* Your instructions: Copy the lines below exactly. Start at the first and finish with the line containing "You are a computer-use agent. This".

* Data provided:

※

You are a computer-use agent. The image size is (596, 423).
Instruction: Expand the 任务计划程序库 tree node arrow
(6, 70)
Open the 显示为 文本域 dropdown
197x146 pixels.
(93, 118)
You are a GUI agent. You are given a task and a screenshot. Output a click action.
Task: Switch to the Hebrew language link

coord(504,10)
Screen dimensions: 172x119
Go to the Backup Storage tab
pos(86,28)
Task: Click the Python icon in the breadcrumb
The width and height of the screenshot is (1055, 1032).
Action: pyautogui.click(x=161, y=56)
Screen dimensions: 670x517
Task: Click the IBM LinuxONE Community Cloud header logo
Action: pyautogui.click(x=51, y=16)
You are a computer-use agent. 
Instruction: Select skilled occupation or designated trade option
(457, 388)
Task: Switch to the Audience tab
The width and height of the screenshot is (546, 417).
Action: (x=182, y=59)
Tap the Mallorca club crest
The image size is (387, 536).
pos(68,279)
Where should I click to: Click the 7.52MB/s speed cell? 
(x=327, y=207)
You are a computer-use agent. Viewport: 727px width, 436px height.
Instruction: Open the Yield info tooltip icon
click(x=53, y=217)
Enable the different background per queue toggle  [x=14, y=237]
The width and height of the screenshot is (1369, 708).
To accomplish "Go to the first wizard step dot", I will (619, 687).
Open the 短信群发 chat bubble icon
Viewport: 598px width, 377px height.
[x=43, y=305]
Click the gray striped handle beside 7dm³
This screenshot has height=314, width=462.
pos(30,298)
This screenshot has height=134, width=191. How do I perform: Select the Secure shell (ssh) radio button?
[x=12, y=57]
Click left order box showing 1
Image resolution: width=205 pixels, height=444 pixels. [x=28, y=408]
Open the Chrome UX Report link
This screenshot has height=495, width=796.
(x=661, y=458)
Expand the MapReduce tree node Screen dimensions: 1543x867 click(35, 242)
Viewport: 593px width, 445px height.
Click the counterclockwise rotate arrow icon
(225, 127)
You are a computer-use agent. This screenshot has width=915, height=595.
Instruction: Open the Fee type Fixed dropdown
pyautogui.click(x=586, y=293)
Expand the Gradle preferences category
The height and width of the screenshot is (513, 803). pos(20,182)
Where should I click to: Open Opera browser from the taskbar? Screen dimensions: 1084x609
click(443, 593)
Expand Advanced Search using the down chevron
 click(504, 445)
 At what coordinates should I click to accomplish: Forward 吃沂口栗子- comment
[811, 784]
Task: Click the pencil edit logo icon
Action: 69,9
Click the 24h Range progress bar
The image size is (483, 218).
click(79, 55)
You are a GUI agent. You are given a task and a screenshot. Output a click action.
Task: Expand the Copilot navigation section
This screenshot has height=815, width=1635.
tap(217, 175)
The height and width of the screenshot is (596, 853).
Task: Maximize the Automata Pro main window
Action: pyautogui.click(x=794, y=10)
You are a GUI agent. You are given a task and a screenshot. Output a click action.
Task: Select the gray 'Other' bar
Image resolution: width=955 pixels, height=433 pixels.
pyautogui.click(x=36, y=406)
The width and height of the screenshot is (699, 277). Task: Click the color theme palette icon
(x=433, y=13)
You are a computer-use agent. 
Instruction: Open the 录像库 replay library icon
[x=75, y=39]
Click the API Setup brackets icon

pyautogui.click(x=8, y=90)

※

* Answer area:
You are a computer-use agent. The image size is (596, 423).
Instruction: Expand the 任务计划程序库 tree node arrow
(6, 70)
Open the 显示为 文本域 dropdown
197x146 pixels.
(93, 118)
You are a GUI agent. You are given a task and a screenshot. Output a click action.
Task: Switch to the Hebrew language link

coord(504,10)
Screen dimensions: 172x119
Go to the Backup Storage tab
pos(86,28)
Task: Click the Python icon in the breadcrumb
The width and height of the screenshot is (1055, 1032).
Action: pyautogui.click(x=161, y=56)
Screen dimensions: 670x517
Task: Click the IBM LinuxONE Community Cloud header logo
Action: pyautogui.click(x=51, y=16)
You are a computer-use agent. 
Instruction: Select skilled occupation or designated trade option
(457, 388)
Task: Switch to the Audience tab
The width and height of the screenshot is (546, 417).
Action: (x=182, y=59)
Tap the Mallorca club crest
The image size is (387, 536).
pos(68,279)
Where should I click to: Click the 7.52MB/s speed cell? 
(x=327, y=207)
You are a computer-use agent. Viewport: 727px width, 436px height.
Instruction: Open the Yield info tooltip icon
click(x=53, y=217)
Enable the different background per queue toggle  [x=14, y=237]
The width and height of the screenshot is (1369, 708).
To accomplish "Go to the first wizard step dot", I will (619, 687).
Open the 短信群发 chat bubble icon
Viewport: 598px width, 377px height.
[x=43, y=305]
Click the gray striped handle beside 7dm³
This screenshot has height=314, width=462.
pos(30,298)
This screenshot has height=134, width=191. How do I perform: Select the Secure shell (ssh) radio button?
[x=12, y=57]
Click left order box showing 1
Image resolution: width=205 pixels, height=444 pixels. [x=28, y=408]
Open the Chrome UX Report link
This screenshot has height=495, width=796.
(x=661, y=458)
Expand the MapReduce tree node Screen dimensions: 1543x867 click(35, 242)
Viewport: 593px width, 445px height.
Click the counterclockwise rotate arrow icon
(225, 127)
You are a computer-use agent. This screenshot has width=915, height=595.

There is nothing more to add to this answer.